In the video settings you will find the default rf level it is set to 20.
change that to 18 or lower and see the CPU usage increase a lot,

Basically at the default level more time is spent on io than encoding.

I tried it at rf level 10 and still only got 40% CPU usage while encoding a DVD.
 
That is why using small clips at standard RF levels which i have seen used frequently as a benchmark are useless.
 
Looking forward to, is it on an air cooler?
Yes, Silver Arrow SB-E. Not quite stable in Prime but ran day to day tasks faultlessly. Will get it settled in Prime, but not sure what's causing the instability, got a bit of voltage headroom. But Prime Stable is irrelevant. If it can handle an intensive high quality bluray encode and run games without a hiccup then I'll consider it stable. A high bitrate 2 pass encode of Troy will be my acid test.
 
Not for me it doesn't. Does it matter what you encode?
Handbrake will use as many resources as can be thrown at it. Run it on a Xeon/Opteron multi CPU setup and the speed would be ridiculous.

Last night's blu-ray rips ranged between 58+61 fps.

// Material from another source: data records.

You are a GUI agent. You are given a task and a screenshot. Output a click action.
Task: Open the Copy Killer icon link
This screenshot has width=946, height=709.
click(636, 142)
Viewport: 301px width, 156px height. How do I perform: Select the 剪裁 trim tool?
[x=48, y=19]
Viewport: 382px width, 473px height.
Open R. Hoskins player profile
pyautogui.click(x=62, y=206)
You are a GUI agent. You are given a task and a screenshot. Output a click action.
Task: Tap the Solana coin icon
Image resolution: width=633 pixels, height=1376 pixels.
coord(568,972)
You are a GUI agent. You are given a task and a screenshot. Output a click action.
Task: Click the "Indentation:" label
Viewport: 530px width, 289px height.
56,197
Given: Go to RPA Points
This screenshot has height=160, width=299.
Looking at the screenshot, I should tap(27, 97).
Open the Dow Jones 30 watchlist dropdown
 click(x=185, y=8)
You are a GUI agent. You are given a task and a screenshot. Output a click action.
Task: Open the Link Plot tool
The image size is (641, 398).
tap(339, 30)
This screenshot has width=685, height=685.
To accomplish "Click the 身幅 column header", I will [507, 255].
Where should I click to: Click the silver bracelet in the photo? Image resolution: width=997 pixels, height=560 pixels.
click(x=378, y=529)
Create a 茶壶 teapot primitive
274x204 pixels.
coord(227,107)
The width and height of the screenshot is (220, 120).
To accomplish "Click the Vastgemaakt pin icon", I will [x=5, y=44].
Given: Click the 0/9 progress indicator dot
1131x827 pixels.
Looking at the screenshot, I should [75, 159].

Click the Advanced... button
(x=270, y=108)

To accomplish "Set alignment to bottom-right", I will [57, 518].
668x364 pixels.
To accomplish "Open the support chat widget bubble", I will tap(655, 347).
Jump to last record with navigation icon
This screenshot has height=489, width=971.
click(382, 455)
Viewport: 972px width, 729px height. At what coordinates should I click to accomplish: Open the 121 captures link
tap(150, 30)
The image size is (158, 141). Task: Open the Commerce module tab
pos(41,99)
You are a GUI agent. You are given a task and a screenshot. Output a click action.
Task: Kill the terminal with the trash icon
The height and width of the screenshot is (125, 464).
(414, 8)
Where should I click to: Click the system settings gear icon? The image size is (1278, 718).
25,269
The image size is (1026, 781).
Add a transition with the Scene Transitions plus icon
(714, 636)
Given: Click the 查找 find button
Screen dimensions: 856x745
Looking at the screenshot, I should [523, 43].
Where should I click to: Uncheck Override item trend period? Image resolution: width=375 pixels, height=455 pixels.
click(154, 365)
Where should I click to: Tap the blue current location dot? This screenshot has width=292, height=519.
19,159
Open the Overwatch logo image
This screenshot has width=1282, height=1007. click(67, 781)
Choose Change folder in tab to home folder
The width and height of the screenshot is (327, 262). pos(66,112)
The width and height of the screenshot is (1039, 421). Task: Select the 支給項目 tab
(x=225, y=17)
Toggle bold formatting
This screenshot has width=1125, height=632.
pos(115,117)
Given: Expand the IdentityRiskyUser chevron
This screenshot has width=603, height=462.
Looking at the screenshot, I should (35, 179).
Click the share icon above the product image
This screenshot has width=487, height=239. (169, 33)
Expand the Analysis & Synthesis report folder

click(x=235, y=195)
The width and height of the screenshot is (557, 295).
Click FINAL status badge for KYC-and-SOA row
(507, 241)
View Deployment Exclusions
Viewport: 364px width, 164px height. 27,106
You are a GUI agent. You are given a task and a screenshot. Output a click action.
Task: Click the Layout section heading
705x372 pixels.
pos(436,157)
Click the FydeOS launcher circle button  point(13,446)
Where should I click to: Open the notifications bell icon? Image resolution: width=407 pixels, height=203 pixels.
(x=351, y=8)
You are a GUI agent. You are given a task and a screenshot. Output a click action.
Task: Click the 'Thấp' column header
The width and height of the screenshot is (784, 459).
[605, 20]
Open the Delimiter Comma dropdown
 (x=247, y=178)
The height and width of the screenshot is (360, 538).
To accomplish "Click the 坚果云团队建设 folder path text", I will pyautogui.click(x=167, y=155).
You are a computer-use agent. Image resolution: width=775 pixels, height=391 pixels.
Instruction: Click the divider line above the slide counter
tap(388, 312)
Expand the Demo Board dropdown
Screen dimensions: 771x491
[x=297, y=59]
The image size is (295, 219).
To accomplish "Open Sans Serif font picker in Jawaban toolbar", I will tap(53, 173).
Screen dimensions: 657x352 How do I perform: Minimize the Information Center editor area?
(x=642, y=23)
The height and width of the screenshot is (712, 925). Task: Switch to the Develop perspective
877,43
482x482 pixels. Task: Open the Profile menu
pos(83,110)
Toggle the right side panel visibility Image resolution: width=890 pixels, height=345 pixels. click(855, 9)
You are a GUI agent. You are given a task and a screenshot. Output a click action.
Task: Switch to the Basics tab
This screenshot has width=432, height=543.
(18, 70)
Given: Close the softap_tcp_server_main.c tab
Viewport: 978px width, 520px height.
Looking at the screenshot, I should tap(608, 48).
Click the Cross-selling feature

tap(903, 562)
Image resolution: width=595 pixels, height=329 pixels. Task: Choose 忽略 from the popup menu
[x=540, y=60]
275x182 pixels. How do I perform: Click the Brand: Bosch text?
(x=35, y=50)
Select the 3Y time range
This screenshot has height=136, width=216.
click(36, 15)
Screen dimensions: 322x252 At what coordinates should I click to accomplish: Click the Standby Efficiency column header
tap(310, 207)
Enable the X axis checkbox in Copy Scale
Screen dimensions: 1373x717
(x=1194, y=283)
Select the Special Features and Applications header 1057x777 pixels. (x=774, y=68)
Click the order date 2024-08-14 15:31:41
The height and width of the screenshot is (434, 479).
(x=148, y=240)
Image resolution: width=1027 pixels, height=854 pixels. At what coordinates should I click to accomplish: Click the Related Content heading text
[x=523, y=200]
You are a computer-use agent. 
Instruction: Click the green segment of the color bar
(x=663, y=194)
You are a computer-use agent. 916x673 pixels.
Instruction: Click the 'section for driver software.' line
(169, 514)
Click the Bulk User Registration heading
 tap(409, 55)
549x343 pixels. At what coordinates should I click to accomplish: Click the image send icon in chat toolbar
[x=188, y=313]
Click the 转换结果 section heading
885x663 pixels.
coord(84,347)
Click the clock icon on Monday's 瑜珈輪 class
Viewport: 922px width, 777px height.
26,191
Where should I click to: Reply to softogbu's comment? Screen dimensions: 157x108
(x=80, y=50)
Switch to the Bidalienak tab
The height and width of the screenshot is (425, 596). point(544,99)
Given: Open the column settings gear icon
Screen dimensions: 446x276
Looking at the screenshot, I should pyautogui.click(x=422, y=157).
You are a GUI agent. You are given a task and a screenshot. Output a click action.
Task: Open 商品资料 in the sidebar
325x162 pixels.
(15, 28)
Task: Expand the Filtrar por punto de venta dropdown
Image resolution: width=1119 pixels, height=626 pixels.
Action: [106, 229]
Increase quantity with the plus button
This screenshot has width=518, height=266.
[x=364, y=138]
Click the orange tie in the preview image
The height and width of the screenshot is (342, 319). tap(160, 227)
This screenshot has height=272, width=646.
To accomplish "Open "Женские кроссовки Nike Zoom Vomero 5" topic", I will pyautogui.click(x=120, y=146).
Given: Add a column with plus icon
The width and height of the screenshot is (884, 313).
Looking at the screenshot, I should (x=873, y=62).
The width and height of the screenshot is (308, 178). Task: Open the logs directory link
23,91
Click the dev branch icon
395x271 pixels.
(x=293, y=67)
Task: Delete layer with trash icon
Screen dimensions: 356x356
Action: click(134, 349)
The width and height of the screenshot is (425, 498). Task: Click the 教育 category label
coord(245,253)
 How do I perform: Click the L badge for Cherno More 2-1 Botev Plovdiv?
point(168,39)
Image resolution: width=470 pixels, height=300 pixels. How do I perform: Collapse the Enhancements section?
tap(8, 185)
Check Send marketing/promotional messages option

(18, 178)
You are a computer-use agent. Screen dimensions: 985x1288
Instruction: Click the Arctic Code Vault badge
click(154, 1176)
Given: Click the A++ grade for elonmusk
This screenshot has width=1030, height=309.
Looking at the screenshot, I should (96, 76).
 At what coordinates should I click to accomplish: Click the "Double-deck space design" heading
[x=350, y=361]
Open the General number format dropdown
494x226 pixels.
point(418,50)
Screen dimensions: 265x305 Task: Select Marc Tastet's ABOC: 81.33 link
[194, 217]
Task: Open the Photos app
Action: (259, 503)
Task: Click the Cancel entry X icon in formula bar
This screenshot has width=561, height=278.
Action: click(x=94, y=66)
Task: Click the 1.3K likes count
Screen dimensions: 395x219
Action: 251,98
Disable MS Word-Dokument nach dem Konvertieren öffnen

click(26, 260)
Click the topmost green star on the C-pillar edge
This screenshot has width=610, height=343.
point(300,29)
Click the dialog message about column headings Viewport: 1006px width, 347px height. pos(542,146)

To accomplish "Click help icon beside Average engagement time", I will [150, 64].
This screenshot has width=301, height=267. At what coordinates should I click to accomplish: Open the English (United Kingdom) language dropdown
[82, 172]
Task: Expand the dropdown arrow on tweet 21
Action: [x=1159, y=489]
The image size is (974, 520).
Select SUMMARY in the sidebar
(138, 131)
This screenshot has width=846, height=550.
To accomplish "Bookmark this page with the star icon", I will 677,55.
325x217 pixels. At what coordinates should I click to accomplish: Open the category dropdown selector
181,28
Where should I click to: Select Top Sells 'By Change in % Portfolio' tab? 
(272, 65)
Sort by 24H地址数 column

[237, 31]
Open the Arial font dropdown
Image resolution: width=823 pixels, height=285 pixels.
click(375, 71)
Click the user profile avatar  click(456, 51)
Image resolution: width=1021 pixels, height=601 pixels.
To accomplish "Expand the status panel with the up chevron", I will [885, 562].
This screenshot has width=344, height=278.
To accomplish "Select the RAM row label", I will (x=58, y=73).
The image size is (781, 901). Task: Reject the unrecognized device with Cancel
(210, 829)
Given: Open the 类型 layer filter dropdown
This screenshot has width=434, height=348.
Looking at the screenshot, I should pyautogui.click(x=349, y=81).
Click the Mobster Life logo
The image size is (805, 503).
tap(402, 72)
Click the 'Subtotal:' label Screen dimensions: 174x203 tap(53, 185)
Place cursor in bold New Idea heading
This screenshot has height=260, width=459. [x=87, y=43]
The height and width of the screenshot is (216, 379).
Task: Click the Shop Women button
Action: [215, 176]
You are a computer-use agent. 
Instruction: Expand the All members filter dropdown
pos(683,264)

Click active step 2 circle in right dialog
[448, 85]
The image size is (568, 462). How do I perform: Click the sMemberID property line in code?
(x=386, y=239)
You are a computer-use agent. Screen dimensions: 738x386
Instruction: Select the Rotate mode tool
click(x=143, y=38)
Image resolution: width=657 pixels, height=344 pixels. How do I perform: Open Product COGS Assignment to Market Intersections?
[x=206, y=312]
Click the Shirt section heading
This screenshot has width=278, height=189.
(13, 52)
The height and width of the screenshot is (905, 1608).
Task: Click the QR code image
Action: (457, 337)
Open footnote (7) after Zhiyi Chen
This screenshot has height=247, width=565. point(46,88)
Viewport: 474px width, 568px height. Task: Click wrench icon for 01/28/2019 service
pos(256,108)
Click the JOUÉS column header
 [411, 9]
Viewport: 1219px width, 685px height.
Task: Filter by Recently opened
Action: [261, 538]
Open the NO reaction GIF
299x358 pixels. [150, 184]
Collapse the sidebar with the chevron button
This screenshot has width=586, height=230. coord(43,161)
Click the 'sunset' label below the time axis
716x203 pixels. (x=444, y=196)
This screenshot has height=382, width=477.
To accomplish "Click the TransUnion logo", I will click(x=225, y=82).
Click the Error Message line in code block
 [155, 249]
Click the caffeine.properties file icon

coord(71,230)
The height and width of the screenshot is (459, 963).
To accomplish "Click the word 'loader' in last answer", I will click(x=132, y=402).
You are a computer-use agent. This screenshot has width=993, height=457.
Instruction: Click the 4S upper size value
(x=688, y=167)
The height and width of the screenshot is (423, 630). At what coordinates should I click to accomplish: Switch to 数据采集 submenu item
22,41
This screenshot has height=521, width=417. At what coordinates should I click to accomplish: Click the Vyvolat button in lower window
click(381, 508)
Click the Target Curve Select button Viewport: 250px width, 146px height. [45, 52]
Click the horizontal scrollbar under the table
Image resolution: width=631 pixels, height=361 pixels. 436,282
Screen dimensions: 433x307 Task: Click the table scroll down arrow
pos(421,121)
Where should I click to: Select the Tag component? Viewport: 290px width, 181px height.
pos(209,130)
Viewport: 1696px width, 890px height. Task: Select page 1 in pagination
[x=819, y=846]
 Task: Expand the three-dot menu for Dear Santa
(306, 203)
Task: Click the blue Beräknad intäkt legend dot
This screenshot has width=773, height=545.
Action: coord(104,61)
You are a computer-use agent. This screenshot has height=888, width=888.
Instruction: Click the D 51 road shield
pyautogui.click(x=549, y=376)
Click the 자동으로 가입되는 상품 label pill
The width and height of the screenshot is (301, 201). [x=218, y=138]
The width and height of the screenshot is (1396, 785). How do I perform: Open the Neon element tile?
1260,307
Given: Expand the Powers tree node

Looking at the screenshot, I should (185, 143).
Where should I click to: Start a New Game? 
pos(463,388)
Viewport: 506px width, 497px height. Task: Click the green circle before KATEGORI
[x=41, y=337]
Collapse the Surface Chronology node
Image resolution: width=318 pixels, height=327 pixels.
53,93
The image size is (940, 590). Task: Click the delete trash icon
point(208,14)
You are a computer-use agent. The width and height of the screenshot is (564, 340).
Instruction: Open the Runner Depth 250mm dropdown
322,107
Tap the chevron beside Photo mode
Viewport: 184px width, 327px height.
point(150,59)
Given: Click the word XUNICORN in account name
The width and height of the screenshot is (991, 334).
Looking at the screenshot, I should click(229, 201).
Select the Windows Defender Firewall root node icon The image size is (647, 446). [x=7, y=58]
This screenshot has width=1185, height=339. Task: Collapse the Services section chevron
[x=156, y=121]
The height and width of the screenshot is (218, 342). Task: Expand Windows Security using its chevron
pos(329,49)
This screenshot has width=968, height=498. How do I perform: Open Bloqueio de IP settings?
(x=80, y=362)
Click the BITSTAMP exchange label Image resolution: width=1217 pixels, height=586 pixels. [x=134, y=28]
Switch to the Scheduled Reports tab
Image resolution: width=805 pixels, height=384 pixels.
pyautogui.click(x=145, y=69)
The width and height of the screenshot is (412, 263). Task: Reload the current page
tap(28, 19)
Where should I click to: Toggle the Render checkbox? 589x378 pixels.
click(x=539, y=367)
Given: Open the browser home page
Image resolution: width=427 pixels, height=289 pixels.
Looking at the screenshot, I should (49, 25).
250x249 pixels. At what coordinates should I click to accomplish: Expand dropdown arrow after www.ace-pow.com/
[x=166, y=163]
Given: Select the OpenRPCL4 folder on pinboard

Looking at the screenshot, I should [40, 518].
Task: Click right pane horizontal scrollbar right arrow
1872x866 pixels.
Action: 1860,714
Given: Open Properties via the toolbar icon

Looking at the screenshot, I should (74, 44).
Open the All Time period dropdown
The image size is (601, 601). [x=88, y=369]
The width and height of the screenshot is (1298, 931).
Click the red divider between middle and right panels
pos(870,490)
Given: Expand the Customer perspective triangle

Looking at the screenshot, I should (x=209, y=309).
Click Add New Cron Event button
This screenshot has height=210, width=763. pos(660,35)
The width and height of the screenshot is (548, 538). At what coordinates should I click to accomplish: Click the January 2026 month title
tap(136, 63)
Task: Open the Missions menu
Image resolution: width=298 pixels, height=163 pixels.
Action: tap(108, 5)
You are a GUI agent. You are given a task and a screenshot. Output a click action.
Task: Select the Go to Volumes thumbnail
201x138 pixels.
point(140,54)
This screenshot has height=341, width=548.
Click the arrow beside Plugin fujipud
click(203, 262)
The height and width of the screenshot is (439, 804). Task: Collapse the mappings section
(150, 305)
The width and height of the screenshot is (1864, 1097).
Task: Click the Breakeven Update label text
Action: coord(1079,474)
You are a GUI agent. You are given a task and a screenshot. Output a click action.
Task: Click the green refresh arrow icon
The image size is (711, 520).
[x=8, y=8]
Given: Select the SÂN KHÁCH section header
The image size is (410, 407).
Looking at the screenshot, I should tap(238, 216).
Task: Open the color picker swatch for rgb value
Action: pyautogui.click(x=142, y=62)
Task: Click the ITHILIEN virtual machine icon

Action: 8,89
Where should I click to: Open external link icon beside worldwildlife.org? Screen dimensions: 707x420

That was with the CPU running at around 4.4Ghz. Onc eI can stabilise a higher 24/7 overclock that should improve even further.
 
I am using win7 SP1, do I need to download anything specific for Piledriver? I may just go to 12.11 for catalyst, will that do?

Phanteks go on tonight for phase 2 of overclocking this CPU.

4.6GHz at 1.38V is the highest prime stable so far within temps, 55C core. Extreme LLC

4.82GHz at 1.435V loads and runs fine without BSOD but fails prime and x264 runs too hot. Otherwise I have run plenty of apps at 4.82.
 
nkata, how are you getting to those speeds, via Multi, FSB or a mix of both?

4.6GHz = 230Mhz x 20

4.8GHz = 240MHz x 20

I am just adjusting 'FSB' and voltages. Monitoring NB, HT and mem clocks. At 4.6 mem = 1840Mhz and HT, NB is at 2530MHz from memory, I am not in front of the PC at the moment
 
4.6ghz is the best I can get Prime95 stable under water with ~1.45V (not going any higher than that), even at that clock/voltage and under water temps seems to be a real problem and I've even noticed throttling occur, whether it's the VRM's overheating (CH Formula-Z) or the CPU temp causing it I'm not sure.

If you want a CPU to overclock and that remains Prime stable and without temp issues I think Intel is far less hassle, although saying that I've no experience with Ivy Bridge and it's dodgy heatspreader/paste issue that could be just as bad.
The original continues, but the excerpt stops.